Ibnu Atsir dalam Kamil Al-Tawarikh, Yafi’i dalam Mi’rat Al-Jinan, Suyuti dalam Al-Tabaqat, Hatim Baghdadi dalam dalam Tarikh Baghdad dan Ibnu Katsir serta sejarawan lainnya menyambut Sayyid Murtadha dengan ungkapan-ungkapan yang megah. Mereka semua kagum akan keilmuan dan keutamaannya. Salah satu guru besar sastra bahasa Mesir mengatakan, “Dari buku Al-Gurar wa Al-Durar karya Sayyid Murtadha, saya memperoleh sejumlah pengetahuan yang tidak saya temukan dalam buku-buku lain dari para ahli Nahwu.”
Akademi Pendidikan
Akademi pendidikan Sayyid Murtadha tampak begitu meriah dan kaya khazanah. Pusat pengajaran ini menghimpun berbagai banyak bidang studi keilmuan. Setiap siswa di sana mendapatkan beasiswa. Ini dialami oleh seperti Syaikh Al-Thusi selama berada di akademi pendidikan, dimana ia setiap bulannya menerima 12 keping emas Dinar Ashrafi, belum lagi hakim agung Ibn Al-Barraj yang juga menerima 8 Dinar, demikian pula siswa-siswa lainnya sesuai dengan tingkat pendidikan mereka di akademi.

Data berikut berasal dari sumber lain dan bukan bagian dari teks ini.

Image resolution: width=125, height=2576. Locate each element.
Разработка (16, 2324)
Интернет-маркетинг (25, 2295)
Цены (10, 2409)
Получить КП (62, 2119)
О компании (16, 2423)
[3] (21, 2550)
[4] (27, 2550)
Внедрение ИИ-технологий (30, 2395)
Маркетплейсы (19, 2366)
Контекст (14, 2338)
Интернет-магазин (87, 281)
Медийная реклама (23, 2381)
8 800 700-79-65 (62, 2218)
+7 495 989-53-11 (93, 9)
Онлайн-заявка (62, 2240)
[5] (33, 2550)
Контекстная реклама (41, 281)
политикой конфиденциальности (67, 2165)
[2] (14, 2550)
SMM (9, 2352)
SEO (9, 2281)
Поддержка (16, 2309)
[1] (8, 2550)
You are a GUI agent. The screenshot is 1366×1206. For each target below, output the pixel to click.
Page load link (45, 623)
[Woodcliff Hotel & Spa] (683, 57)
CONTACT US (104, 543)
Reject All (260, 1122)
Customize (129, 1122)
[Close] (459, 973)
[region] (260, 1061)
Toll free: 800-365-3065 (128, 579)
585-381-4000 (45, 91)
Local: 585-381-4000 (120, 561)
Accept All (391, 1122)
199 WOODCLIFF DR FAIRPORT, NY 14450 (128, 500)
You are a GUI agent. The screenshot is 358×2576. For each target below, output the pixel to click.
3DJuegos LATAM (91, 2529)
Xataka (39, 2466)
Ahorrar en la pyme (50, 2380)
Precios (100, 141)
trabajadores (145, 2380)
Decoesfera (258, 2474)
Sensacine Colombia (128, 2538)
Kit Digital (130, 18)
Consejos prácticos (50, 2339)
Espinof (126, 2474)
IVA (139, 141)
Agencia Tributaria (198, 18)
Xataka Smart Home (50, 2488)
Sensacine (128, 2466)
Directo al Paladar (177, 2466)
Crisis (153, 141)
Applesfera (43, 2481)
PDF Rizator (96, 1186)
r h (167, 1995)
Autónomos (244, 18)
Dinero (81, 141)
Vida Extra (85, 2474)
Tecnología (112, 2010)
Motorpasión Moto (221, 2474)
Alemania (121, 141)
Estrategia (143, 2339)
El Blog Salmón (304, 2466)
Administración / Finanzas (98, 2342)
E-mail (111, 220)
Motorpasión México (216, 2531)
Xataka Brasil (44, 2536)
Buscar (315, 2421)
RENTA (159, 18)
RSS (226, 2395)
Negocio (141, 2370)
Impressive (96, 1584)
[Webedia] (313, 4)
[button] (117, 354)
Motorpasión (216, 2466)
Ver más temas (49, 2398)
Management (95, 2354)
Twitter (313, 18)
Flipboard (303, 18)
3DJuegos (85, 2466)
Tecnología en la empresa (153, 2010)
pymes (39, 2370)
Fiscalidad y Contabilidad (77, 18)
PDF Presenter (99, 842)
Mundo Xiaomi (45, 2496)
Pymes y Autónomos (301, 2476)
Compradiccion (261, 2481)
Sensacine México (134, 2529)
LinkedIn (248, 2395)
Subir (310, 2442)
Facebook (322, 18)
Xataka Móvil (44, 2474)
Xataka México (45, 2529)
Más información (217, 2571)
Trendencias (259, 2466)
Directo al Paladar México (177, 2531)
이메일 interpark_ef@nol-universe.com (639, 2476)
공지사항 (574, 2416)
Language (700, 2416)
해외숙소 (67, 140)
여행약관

makam-sayid-murtadha-di-kazhamain
Yahudi Masuk Islam berkat Kesantunan
Ketika Baghdad dilanda paceklik yang berkepanjangan, ada seorang Yahudi yang ingin bertahan hidup dengan belajar ilmu Nahwu pada Sayyid Murtadha. Setelah meminta dan mendapatkan izin, ia mengikuti pelajaran Sayyid Murtadha dan, sesuai dengan perintah Sayyid Murtadha, Ia menerima beasiswa harian sehingga dapat mencukupi kebutuhan pokok hidupnya. Merasakan langsung begitu baik dan santun perlakuan Sayyid Murtadha, orang Yahudi itu pun memutuskan masuk Islam.